Two Brexit Party MEPs and a Prospective Parliamentary Candidate (PPC) argued the reported claims from the Institute of Fiscal Studies (IFS) were negative and one-sided.
Lance Forman, The Brexit Party MEP for London, said today (October 6th): ‘If you enter negative assumptions into a financial model you should not be surprised to find you get negative outcomes.
‘A Clean-Break Brexit will immediately save more than £30 billion, as well as the £13 billion, annual net contributions, potentially in perpetuity.
‘If that saving is capitalised at our long term Government bond rates, it equates to wiping out more than half of our nation’s debt.’

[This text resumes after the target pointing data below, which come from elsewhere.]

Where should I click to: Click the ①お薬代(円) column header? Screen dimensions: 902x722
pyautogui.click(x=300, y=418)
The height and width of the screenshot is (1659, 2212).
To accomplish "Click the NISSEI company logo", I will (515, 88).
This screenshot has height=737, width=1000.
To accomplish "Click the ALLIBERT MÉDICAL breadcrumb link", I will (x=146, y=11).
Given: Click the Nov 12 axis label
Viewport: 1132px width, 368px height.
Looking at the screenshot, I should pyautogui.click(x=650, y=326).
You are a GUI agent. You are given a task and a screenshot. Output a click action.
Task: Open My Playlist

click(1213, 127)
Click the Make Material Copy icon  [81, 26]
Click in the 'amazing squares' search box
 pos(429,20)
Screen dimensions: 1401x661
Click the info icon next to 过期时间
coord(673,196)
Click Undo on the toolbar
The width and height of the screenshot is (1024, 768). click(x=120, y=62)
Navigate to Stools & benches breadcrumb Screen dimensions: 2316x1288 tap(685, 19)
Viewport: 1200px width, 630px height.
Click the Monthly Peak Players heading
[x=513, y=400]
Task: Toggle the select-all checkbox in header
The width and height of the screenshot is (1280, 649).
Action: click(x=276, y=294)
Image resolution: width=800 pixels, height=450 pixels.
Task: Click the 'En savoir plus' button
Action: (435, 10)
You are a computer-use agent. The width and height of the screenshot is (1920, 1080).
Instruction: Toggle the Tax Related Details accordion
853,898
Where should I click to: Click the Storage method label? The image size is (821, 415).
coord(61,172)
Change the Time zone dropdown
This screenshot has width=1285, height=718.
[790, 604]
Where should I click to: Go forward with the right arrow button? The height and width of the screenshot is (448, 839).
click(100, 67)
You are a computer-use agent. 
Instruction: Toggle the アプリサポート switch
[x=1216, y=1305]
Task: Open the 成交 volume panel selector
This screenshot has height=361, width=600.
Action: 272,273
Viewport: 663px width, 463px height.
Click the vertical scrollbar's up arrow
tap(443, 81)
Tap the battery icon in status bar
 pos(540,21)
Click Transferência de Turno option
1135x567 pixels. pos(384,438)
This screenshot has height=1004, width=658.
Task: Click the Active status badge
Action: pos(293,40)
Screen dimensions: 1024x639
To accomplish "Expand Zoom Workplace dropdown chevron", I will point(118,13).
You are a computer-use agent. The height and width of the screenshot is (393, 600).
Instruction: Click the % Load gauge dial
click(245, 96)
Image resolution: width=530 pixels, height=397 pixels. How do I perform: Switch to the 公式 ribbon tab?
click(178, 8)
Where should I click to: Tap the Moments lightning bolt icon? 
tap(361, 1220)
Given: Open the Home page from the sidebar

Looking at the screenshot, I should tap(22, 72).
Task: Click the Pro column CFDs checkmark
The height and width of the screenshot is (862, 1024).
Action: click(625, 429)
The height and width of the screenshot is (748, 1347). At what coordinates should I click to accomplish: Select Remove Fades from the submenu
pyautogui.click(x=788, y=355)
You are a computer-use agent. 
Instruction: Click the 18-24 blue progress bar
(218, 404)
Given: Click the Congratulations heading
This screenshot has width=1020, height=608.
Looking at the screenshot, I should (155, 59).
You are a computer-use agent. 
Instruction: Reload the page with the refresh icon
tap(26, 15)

John Longworth, The Brexit Party MEP for Yorkshire and the Humber and the former director-general of the British Chambers of Commerce, added: ‘The IFS is nearly 50% funded by institutions linked to the EU and has a long history of making “project fear” predictions about the Brexit.
‘Post Brexit, the UK’s independent government will be in control of many economic boosting levers. I am confident the economy will boom and the resultant tax revenues will allow the government to reduce the deficit and debt.
‘Forecasts such as the one from the IFS are generally based on a pessimistic outlook and take no account of any actions that the government has available to it.
‘Basically, they erroneously assumed we will do nothing positive after a Clean-Break, which is plainly daft.’
The Brexit Party PPC for Poplar and Limehouse Catherine Cui is an entrepreneur who formerly worked in the Financial Stability Unit at the Bank of England.
She said: ‘With or without Brexit, the UK economy would be experiencing change.
‘We need to separate out the possible slowdown of the UK economy, which is due to a Europe-wide and even global recession, from the effects of Brexit.
‘People will continue to blame Brexit for any possible slowdown in the coming years for political reasons.
‘However, we need Brexit to happen quickly, to end uncertainty and allow us to expand trade with countries experiencing better growth than here in Europe.’
According to reports, the IFS said today that the UK economy is roughly £60 billion smaller due to the vote to Leave and a so called ‘No Deal’ Brexit could mean zero growth for two years.
It is claimed a Clean-Break is likely to more than double the deficit to around £100 billion and quotes economists at Citi bank who say undemocratically revoking Brexit would create the best prospects for the economy.